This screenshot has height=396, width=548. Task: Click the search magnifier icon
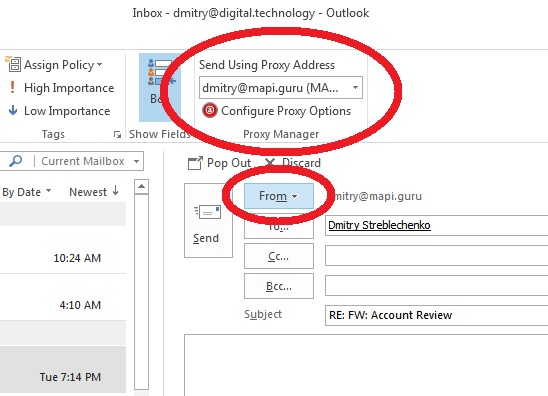[x=15, y=161]
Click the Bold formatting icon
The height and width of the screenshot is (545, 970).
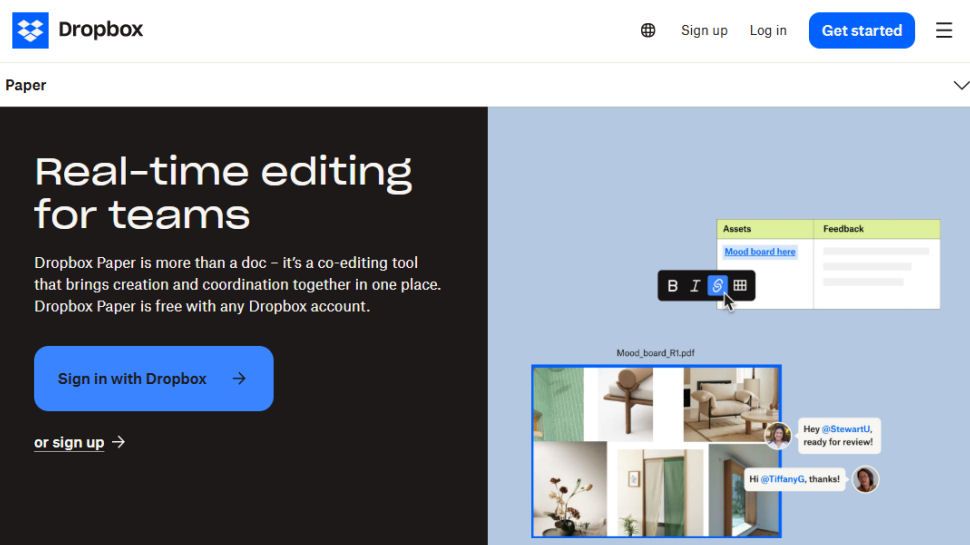click(672, 286)
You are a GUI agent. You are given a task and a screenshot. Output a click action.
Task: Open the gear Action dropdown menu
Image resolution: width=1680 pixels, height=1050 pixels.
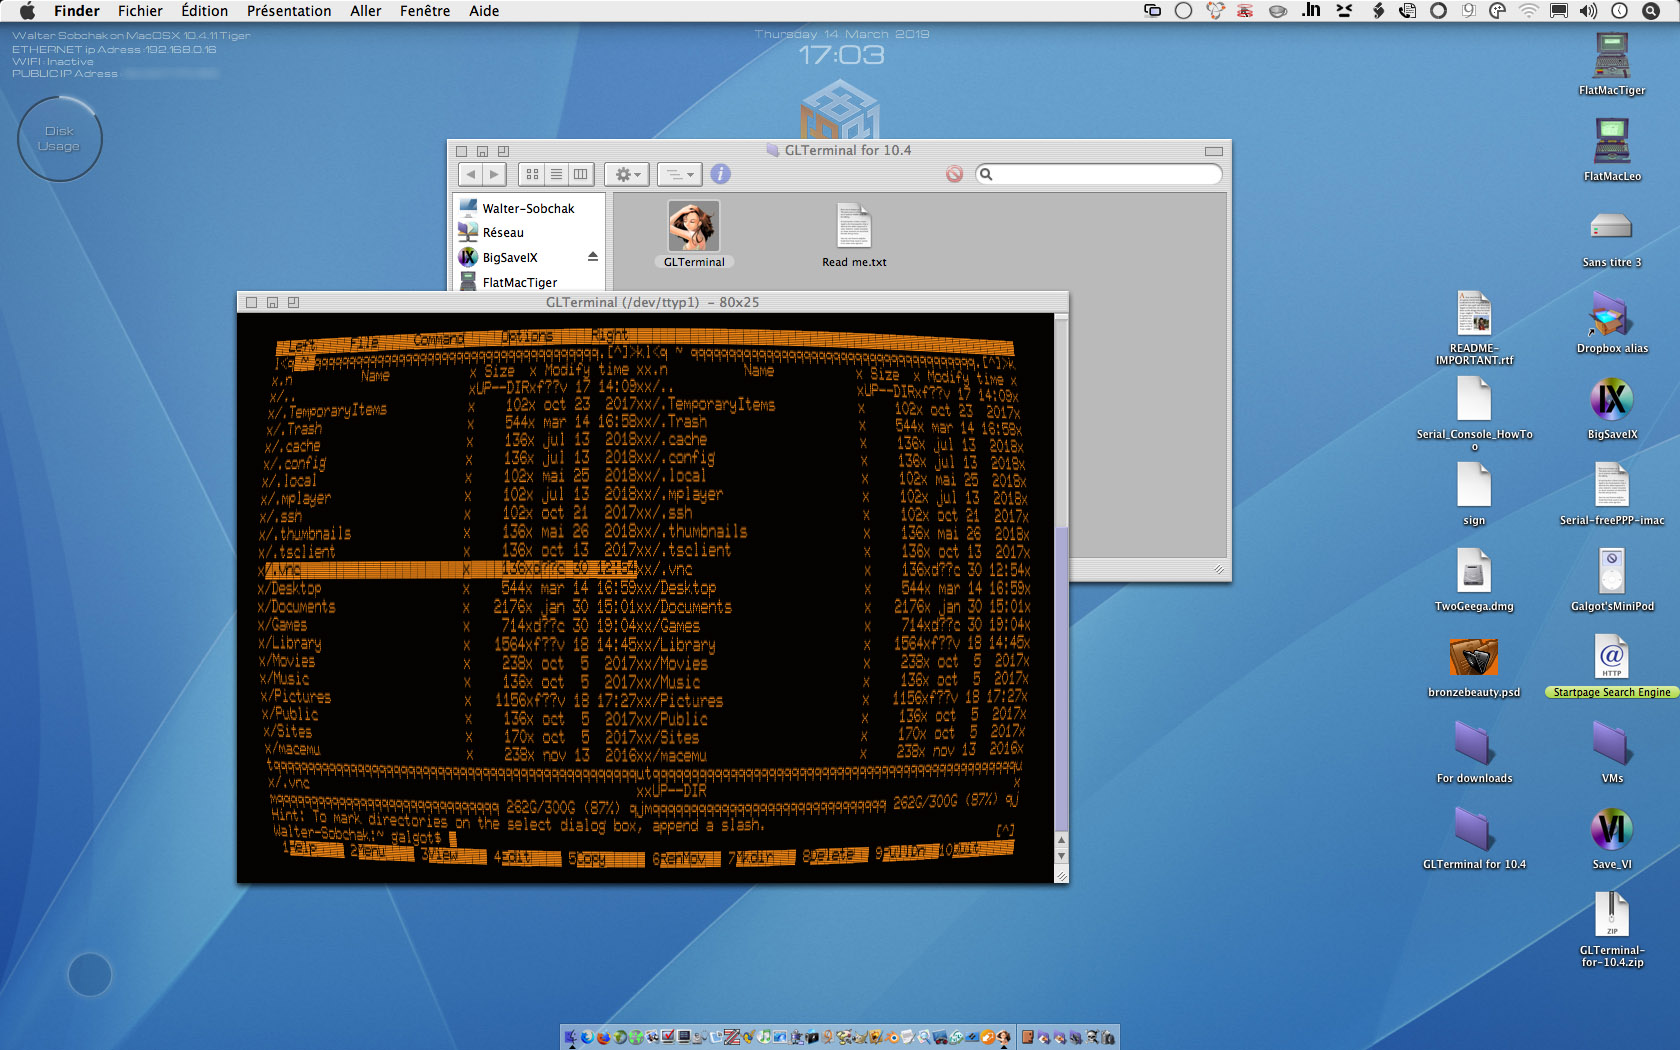pyautogui.click(x=627, y=174)
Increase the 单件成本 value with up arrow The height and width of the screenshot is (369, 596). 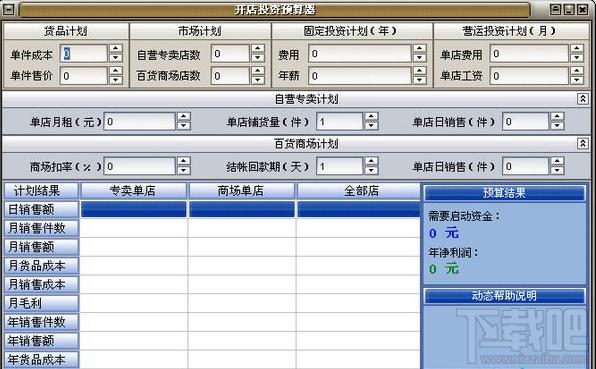click(x=116, y=49)
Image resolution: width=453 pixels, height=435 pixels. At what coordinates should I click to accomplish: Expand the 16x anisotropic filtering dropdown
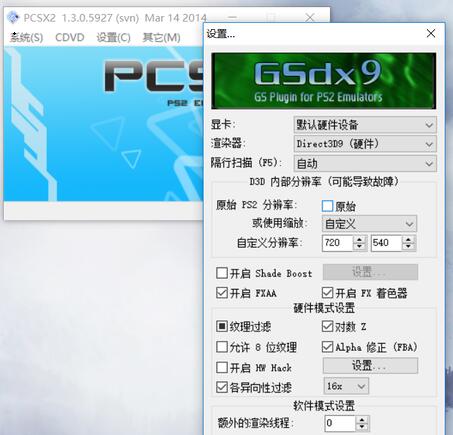(346, 386)
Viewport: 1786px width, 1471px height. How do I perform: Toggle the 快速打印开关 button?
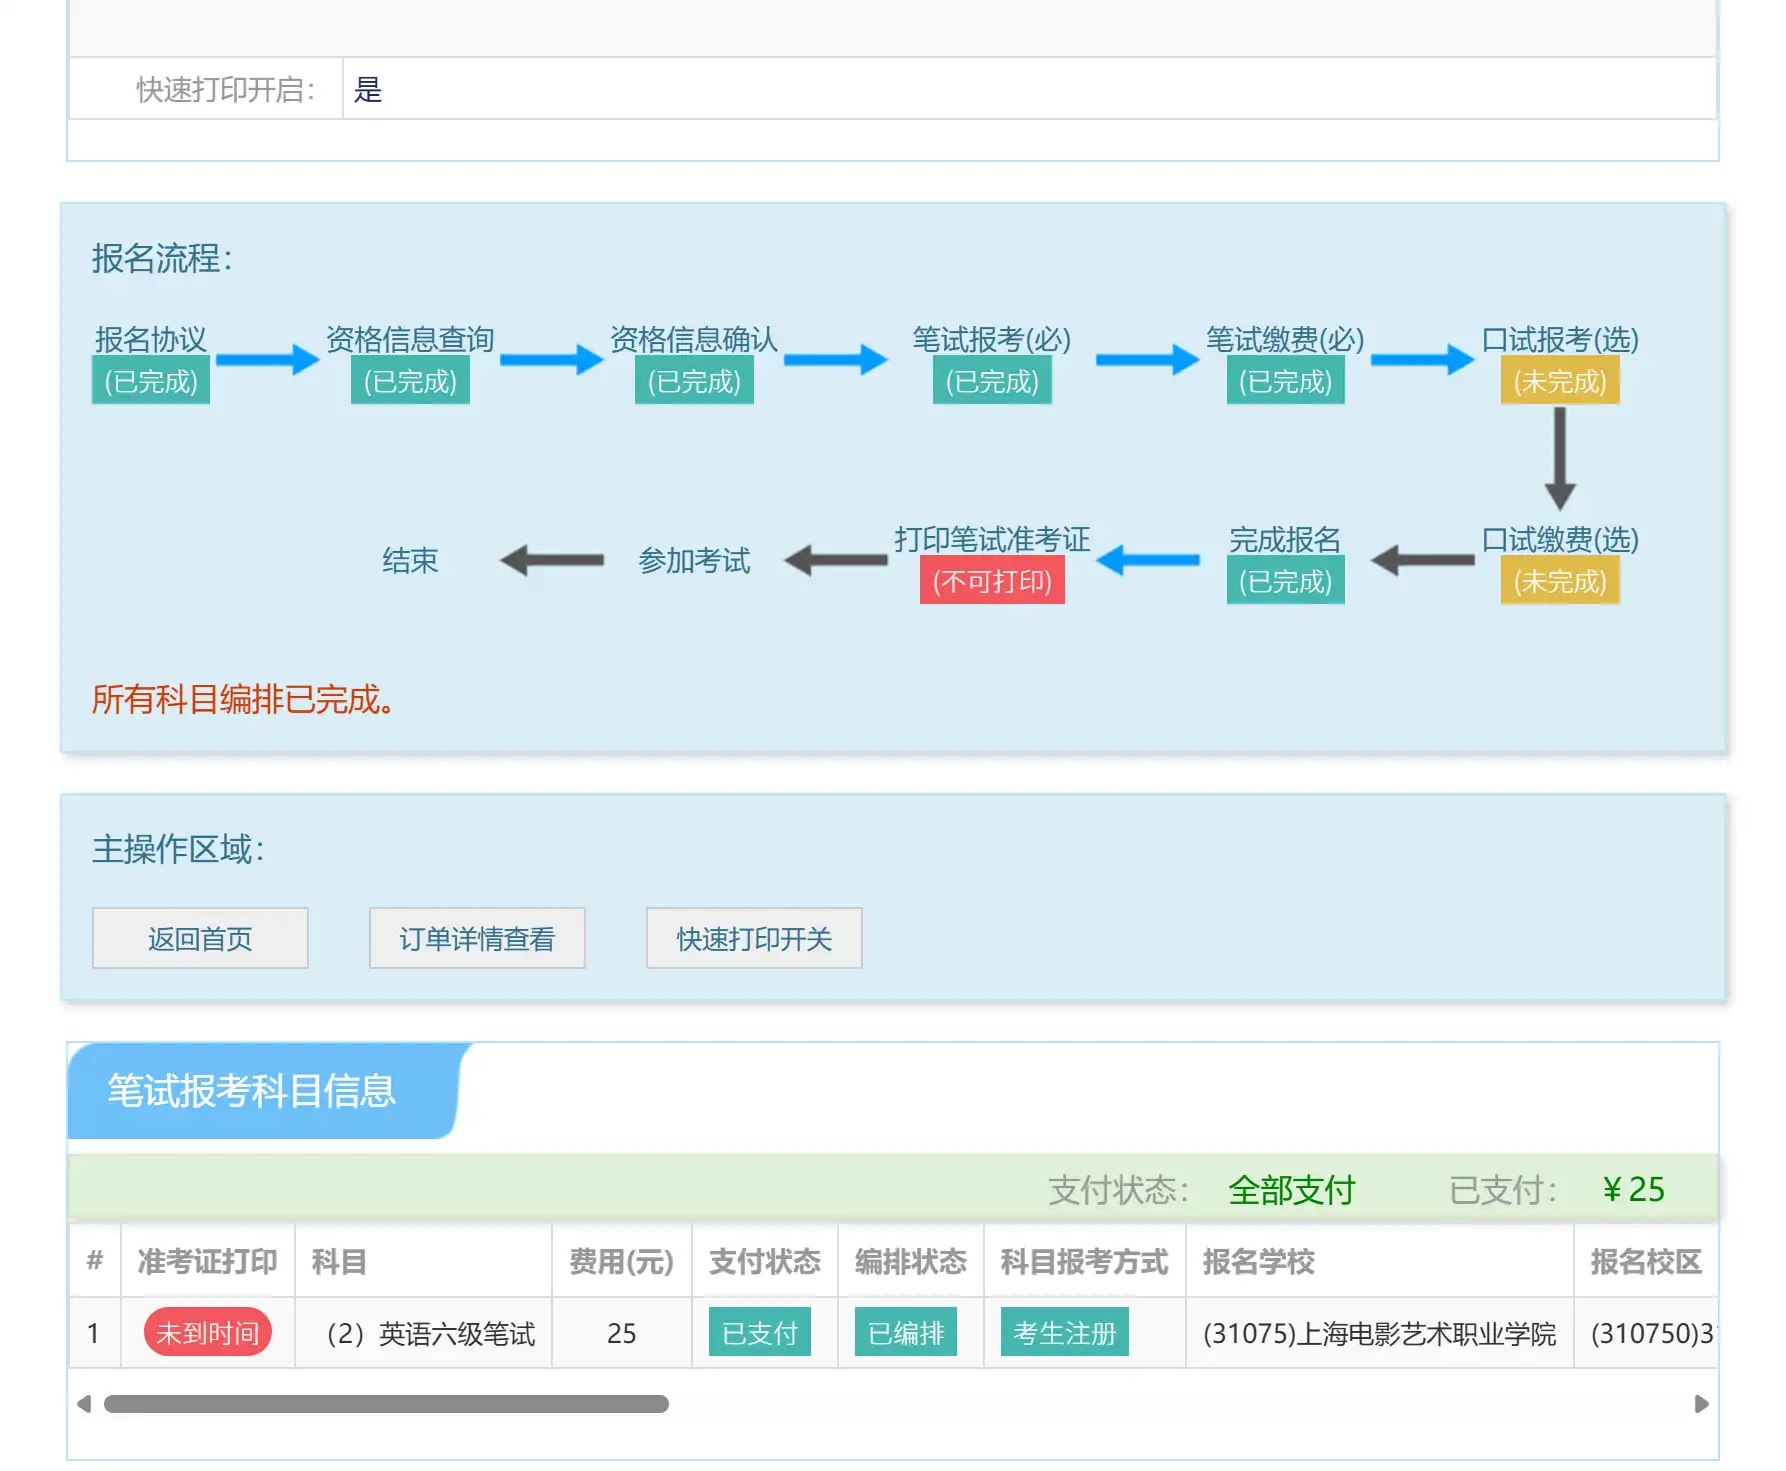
=====
_Work required:_ Copy exactly the lines that run from the line containing "Image resolution: width=453" to the end of the data, keeping both end lines and dropping every picture.

_Solution to this problem:_
Image resolution: width=453 pixels, height=435 pixels. At what coordinates should I click to accomplish: Expand the 16x anisotropic filtering dropdown
(346, 386)
Viewport: 1786px width, 1471px height. How do I perform: Toggle the 快速打印开关 button?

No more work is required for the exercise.